The fund pursues its investment objective of total return by investing in a broad range of debt instruments. "Strategic" in the fund's name means that the fund seeks both current income and capital appreciation as elements of total return. The debt instruments in which the fund may invest include:
◼ bonds and other debt instruments issued by domestic and foreign companies of any size (including below investment grade debt securities (commonly known as "junk bonds"));
◼ Senior Loans;
◼ mortgage-backed securities, asset-backed securities and collateralized loan obligations ("CLOs");
◼ convertible debt securities;
◼ obligations issued by foreign governments (including emerging market countries); and
◼ obligations issued by the U.S. government and its agencies or instrumentalities (such as U.S. Treasury securities or Treasury inflation protected securities).
In seeking to achieve its investment objective, the fund adjusts its portfolio's exposure amongst the various types of debt instruments based on market conditions and outlook. At any given time, the fund may have a substantial weighting in any one asset class. Accordingly, the fund will, at times, be invested in debt instruments of various credit qualities and maturities, while at other times, the fund may emphasize one particular credit quality or maturity.
Credit Suisse, the fund's investment manager, and Credit Suisse UK, the fund's sub-adviser (together, the "Adviser"), emphasize bottom-up fundamental credit analysis and top-down macroeconomic analysis, combined with a focused relative value approach, and are not constrained by any particular duration or credit quality targets. The fund's allocation among various debt instruments will be made on the basis of the portfolio managers' assessment of opportunities for total return relative to the risk of each type of investment. The fund may also take temporary defensive positions in cash and short-term bonds from time to time.
The fund may invest significantly in below investment grade debt securities and is authorized to invest without limit in these securities. Below investment grade debt securities are rated in the lower rating categories of the established rating services (Ba or lower by Moody's and BB or lower by S&P), or, if unrated, are deemed by the Adviser to be of comparable quality. The fund may invest in securities rated C or lower and which have limited capacity to pay principal and interest on their obligations. The fund is not required to dispose of debt instruments that are downgraded or go into default.
The fund may invest in non-U.S. dollar denominated debt instruments and debt instruments of emerging market issuers and is authorized to invest without limit in these instruments. The fund may utilize foreign currency transactions, including currency options and forward foreign currency contracts, to hedge non-U.S. dollar investments or to establish or adjust exposure to particular foreign securities, markets or currencies, but it is not required to do so.
45
The fund may also invest in other derivatives, regardless of whether the fund may own the asset, instrument or components of the index underlying the derivative. The fund typically uses derivatives as a substitute for taking a position in the underlying asset, instrument or index and/or as part of a strategy designed to reduce exposure to other risks, such as currency risk. The fund's derivative investments may include equity puts, credit default swaps, interest rate swaps, total return swaps, and futures contracts on securities and indexes.

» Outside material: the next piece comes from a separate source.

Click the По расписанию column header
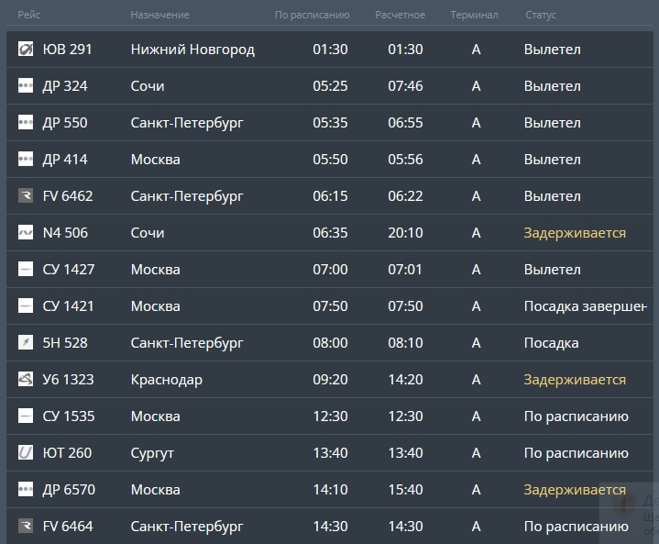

The fund may take short positions in securities or indices and generally will do so either by borrowing a security and selling the security short or by using swaps or futures. For example, in a short sale, the fund may sell a borrowed security and it has a corresponding obligation to return to the lender the identical security it has borrowed at the market price of that security at the time of replacement. The fund will have a profit or loss depending on whether the price of the security decreases or increases between the date of the short sale and the date on which the fund purchases the security it has sold in order to replace the security it has borrowed from the lender. Alternatively, the fund may enter into a futures contract pursuant to which it agrees to sell an asset (that it does not currently own) at a specified price at a specified point in the future. This gives the fund a short position with respect to that asset. The fund will benefit to the extent the asset decreases in value (and will be harmed to the extent the asset increases in value) between the time it enters into the futures contract and the agreed date of sale.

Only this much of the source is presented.